What the task asks:
Please print the full listing exactly.
——
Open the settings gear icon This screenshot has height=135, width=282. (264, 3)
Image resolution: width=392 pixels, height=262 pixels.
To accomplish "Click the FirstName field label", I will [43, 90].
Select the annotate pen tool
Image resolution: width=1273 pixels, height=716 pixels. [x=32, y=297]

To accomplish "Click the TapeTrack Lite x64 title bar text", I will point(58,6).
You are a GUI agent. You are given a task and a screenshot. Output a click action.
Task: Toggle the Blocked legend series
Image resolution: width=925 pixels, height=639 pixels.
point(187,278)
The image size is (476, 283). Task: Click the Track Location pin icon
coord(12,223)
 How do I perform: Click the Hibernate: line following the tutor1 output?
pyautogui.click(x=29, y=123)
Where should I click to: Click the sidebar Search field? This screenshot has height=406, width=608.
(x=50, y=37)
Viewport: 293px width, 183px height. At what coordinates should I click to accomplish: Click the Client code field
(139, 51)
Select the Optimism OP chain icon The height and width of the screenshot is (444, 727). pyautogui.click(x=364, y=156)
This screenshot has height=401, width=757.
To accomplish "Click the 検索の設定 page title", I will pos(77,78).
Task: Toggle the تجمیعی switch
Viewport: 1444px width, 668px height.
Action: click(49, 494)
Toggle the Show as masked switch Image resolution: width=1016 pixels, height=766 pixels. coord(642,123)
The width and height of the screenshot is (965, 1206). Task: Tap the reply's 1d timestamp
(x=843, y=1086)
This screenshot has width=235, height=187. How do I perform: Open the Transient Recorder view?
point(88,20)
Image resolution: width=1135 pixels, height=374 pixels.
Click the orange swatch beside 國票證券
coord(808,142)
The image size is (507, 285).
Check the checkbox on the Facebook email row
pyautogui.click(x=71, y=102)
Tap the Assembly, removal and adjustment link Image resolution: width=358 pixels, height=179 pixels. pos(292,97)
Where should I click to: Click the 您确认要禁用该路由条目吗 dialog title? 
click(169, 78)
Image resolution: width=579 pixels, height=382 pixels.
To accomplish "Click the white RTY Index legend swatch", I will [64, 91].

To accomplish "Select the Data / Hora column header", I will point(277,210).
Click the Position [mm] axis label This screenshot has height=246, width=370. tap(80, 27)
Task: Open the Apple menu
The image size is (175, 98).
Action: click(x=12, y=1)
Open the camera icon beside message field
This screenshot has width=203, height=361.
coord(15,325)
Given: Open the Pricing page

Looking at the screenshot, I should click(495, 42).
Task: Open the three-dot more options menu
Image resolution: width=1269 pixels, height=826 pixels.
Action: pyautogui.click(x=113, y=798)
——
Solved exercise:
Open the settings gear icon This screenshot has height=135, width=282. (264, 3)
Image resolution: width=392 pixels, height=262 pixels.
To accomplish "Click the FirstName field label", I will [43, 90].
Select the annotate pen tool
Image resolution: width=1273 pixels, height=716 pixels. [x=32, y=297]

To accomplish "Click the TapeTrack Lite x64 title bar text", I will point(58,6).
You are a GUI agent. You are given a task and a screenshot. Output a click action.
Task: Toggle the Blocked legend series
Image resolution: width=925 pixels, height=639 pixels.
point(187,278)
The image size is (476, 283). Task: Click the Track Location pin icon
coord(12,223)
 How do I perform: Click the Hibernate: line following the tutor1 output?
pyautogui.click(x=29, y=123)
Where should I click to: Click the sidebar Search field? This screenshot has height=406, width=608.
(x=50, y=37)
Viewport: 293px width, 183px height. At what coordinates should I click to accomplish: Click the Client code field
(139, 51)
Select the Optimism OP chain icon The height and width of the screenshot is (444, 727). pyautogui.click(x=364, y=156)
This screenshot has height=401, width=757.
To accomplish "Click the 検索の設定 page title", I will pos(77,78).
Task: Toggle the تجمیعی switch
Viewport: 1444px width, 668px height.
Action: click(49, 494)
Toggle the Show as masked switch Image resolution: width=1016 pixels, height=766 pixels. coord(642,123)
The width and height of the screenshot is (965, 1206). Task: Tap the reply's 1d timestamp
(x=843, y=1086)
This screenshot has width=235, height=187. How do I perform: Open the Transient Recorder view?
point(88,20)
Image resolution: width=1135 pixels, height=374 pixels.
Click the orange swatch beside 國票證券
coord(808,142)
The image size is (507, 285).
Check the checkbox on the Facebook email row
pyautogui.click(x=71, y=102)
Tap the Assembly, removal and adjustment link Image resolution: width=358 pixels, height=179 pixels. pos(292,97)
Where should I click to: Click the 您确认要禁用该路由条目吗 dialog title? 
click(169, 78)
Image resolution: width=579 pixels, height=382 pixels.
To accomplish "Click the white RTY Index legend swatch", I will [64, 91].

To accomplish "Select the Data / Hora column header", I will point(277,210).
Click the Position [mm] axis label This screenshot has height=246, width=370. tap(80, 27)
Task: Open the Apple menu
The image size is (175, 98).
Action: click(x=12, y=1)
Open the camera icon beside message field
This screenshot has width=203, height=361.
coord(15,325)
Given: Open the Pricing page

Looking at the screenshot, I should click(495, 42).
Task: Open the three-dot more options menu
Image resolution: width=1269 pixels, height=826 pixels.
Action: pyautogui.click(x=113, y=798)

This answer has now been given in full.